ENNUI BAGIAN XXXXII

1.4K 240 161
                                    

Terik matahari begitu menyengat, dari tempatnya berdiri sekarang Win bisa melihat bagaimana ramainya halaman sekolah.

Terlihat sangat menyenangkan dari atas sini, anak-anak berlarian menggiring bola, beberapa lainnya mengobrol dan tertawa. Serius, apa hanya Win yang sendirian diatas sini?

Win pikir dunia tempatnya tinggal sempit, padahal hati win yang sakit sampai ia tidak tau harus melakukan apa. Win bersumpah, Win tidak ingin seperti ini. Win tidak bisa menghindari luka, Win merasa tidak bisa memaafkan tapi Win tidak tau apa dan siapa yang harus dimaafkan, untuk apa?

Sekarang Win mengerti kalau tidak ada yang bisa dihindari.

"Hai, Win." sapa Mili, gadis yang selalu membawa rokok didalam saku seragamnya.

"Aku kira kau sudah normal, tapi ternyata kau masih sakit?"

Win tak menggubris ucapan Mili, yang ia lakukan hanya terus menatap luasnya lapangan yang dipenuhi dengan siswa-siswi.

Seperti biasa, Mili akan menjepit batang rokoknya dengan bibir sembari merogoh sakunya untuk mendapatkan pemantik. Namun, Mili tak menemukan apapun meski sudah menggeledah seluruh sakunya.

"Nah." Win mengulurkan tangannya, menyodorkan pemantik yang sudah dinyalakan.

"Kenapa kau punya pemantik?" tanya Mili. Asap mengepul dari mulut dan hidungnya ketika gadis itu bicara.

"Jika kau boleh punya, kenapa aku tidak?"

"Kau tidak mero ... kok."

Mili tercengang saat Win mengeluarkan kotak rokok dari sakunya.

"Memang tidak," sahut Win pelan. "Aku hanya ingin menyimpannya."

"Jangan bawa itu kesekolah jika kau hanya mengoleksi, bahaya jika ketahuan."

"Bagaimana rasanya memakan asap? Dia hanya terlihat, tidak bisa dipegang. Apa kita akan kenyang?"

"Jangan coba-coba menyentuh itu, akan sulit jika kau kecanduan sepertiku. Nanti orangtuamu marah."

Win tersenyum. "Benar, nanti mereka marah." sahut Win. Jika Win menjadi berandalan, Gulf akan lebih kuat menyalahkan Mew.
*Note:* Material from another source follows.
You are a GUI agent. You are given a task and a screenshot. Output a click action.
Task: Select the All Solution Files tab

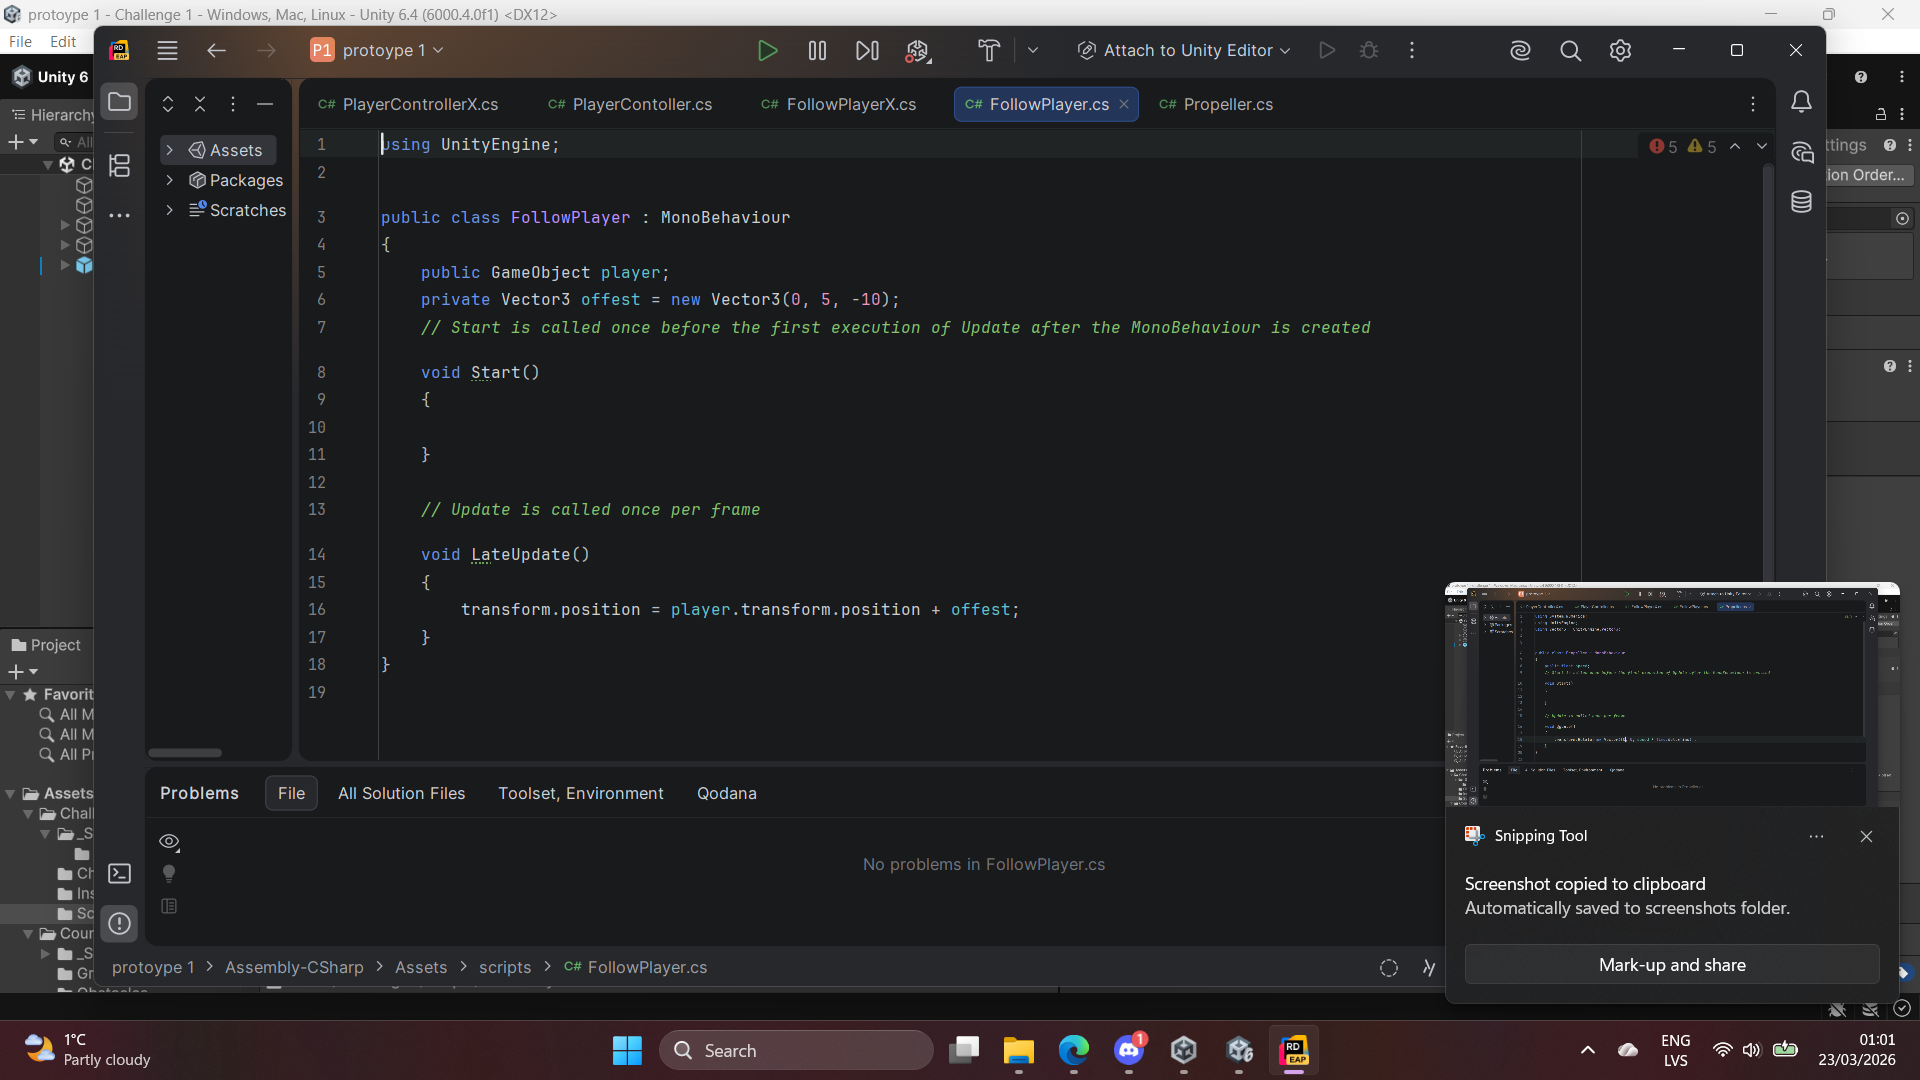(x=401, y=794)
"Ambil saja semuanya untukmu, minta padaku jika kau mau lagi." ujar Win sebelum pergi meninggalkan Mili bersama kotak rokok miliknya.

"Kau mau kemana?"

"Tidak tau."

••• • •••

Sesak, Win menatap rumah mewah yang berdiri tegak dibalik pagar yang tak kalah indah.
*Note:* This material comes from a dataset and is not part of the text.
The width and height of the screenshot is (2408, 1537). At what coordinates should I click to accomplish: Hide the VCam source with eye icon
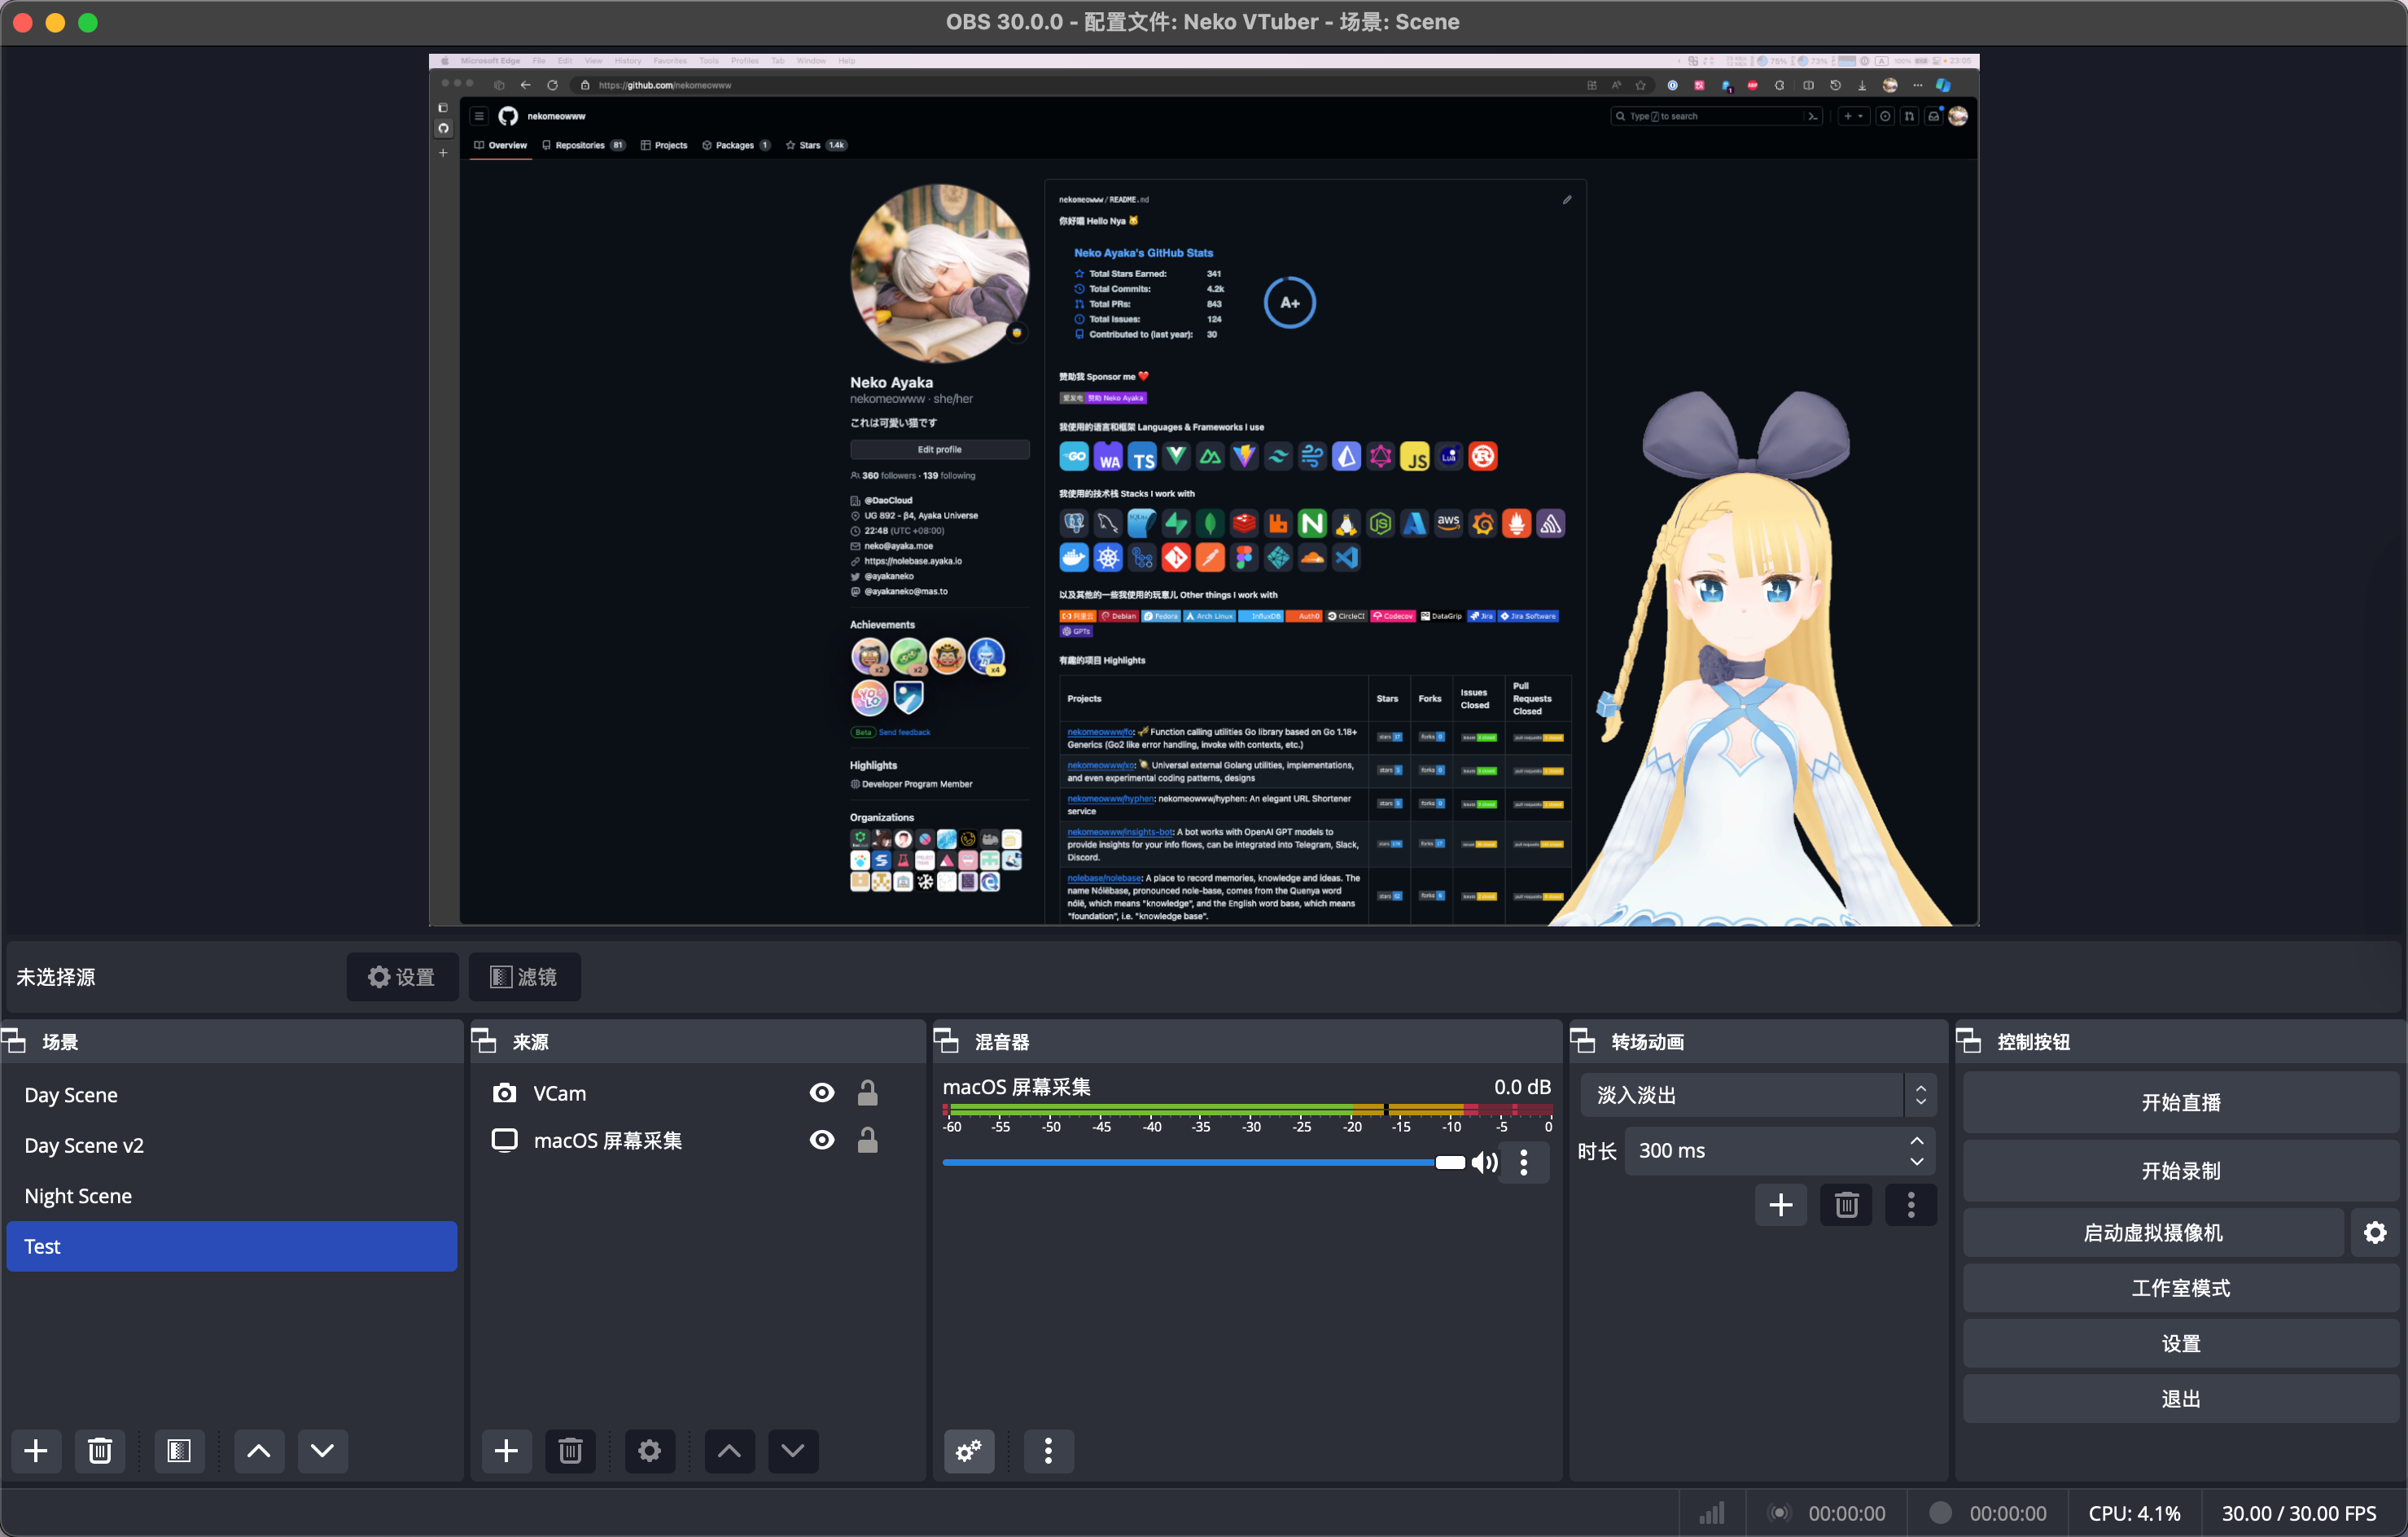coord(821,1093)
Anak laki-laki yang merasa paling hancur itu berusaha untuk tersenyum dan berhenti menyalahkan takdir yang merenggangkan keluarganya, perlahan dan sangat pelan, Win melangkah memasuki neraka yang hangat.

"Sesekali saja, tidak bisakah kau pulang tepat waktu dan memasak makan malam untuk Win?" tanya Mew pada Gulf yang baru pulang.
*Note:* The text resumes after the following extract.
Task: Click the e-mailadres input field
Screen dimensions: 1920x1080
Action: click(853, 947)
"Aku sibuk, Mew. Lagipula aku sudah memberinya uang yang cukup, dia bisa memakan apa saja yang dia suka."

"Win sangat suka makanan buatanmu, dan aku tidak bisa membuat itu dengan tanganku. Mengertilah Gulf, demi Win."

"Sebenarnya apa yang kau mau, Mew?! Kau terus memancing perdebatan denganku, tidakkah kau lelah dengan kita yang terus seperti ini?!

Saat aku berada di toko, kau memintaku pulang. Saat aku pulang pun kau membahas hal yang lainnya." keluh Gulf.

"Aku tidak membahas hal lain, aku memintamu untuk bersikap normal di hadapan Win. Hanya itu." lirih Mew.